- [PROBLEM TO SOLVE]
How many lines in the rows below contain the string "width"? Reply with the number alone.

- [RECORDS TO USE]
* begin *

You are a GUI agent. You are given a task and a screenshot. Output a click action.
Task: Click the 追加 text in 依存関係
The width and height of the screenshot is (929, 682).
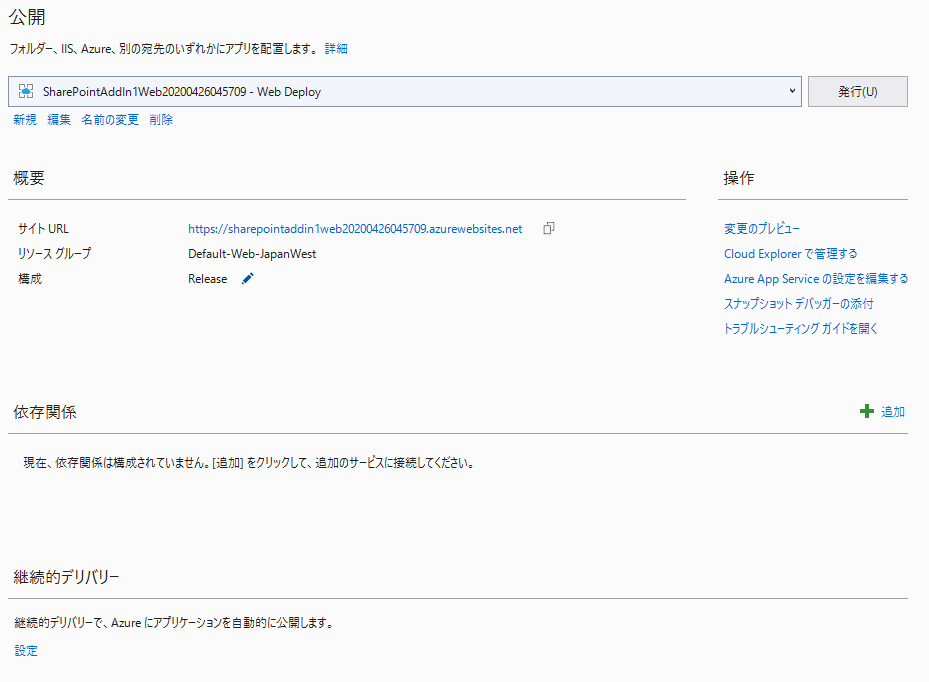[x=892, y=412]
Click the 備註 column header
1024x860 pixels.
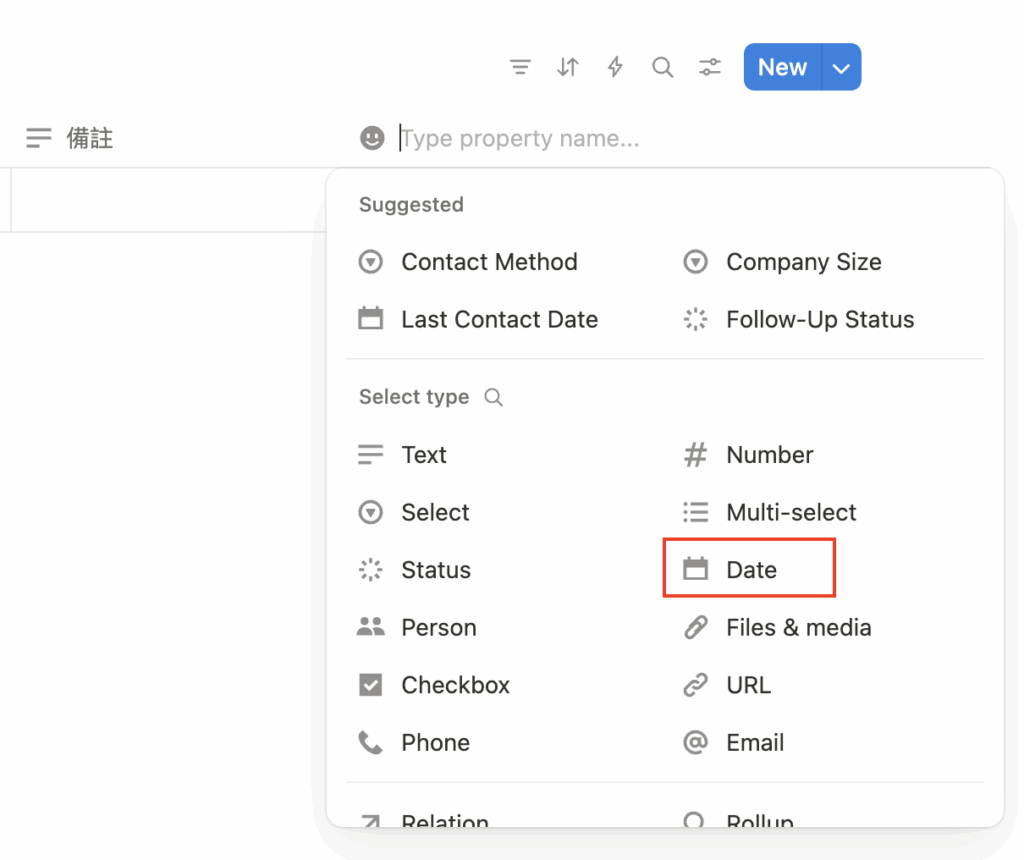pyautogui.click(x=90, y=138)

* end *
* begin *

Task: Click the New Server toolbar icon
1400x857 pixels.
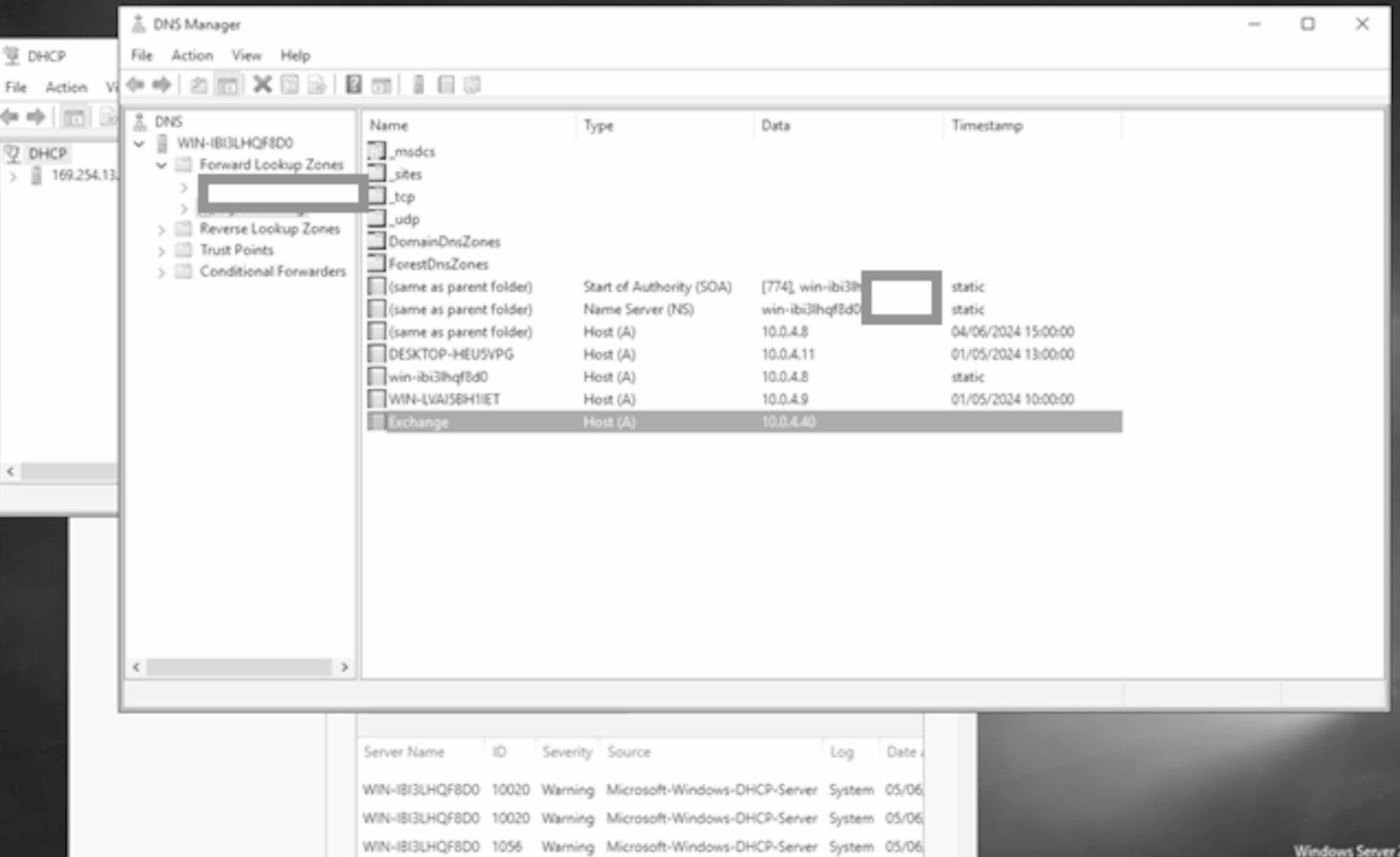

* end *
* begin *

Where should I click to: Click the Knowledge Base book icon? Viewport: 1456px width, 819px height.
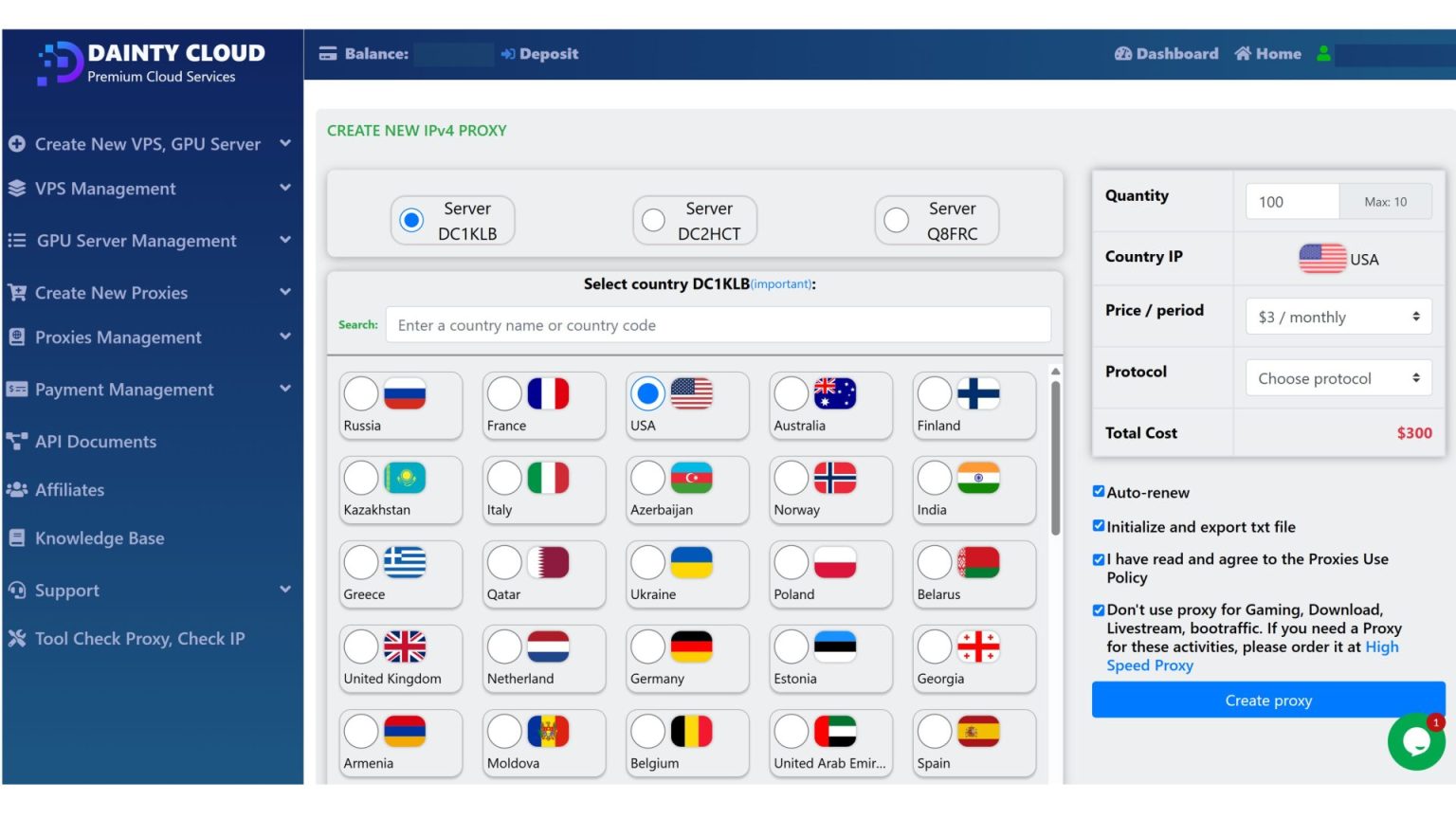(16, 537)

* end *

- [EXERCISE RESULT]
2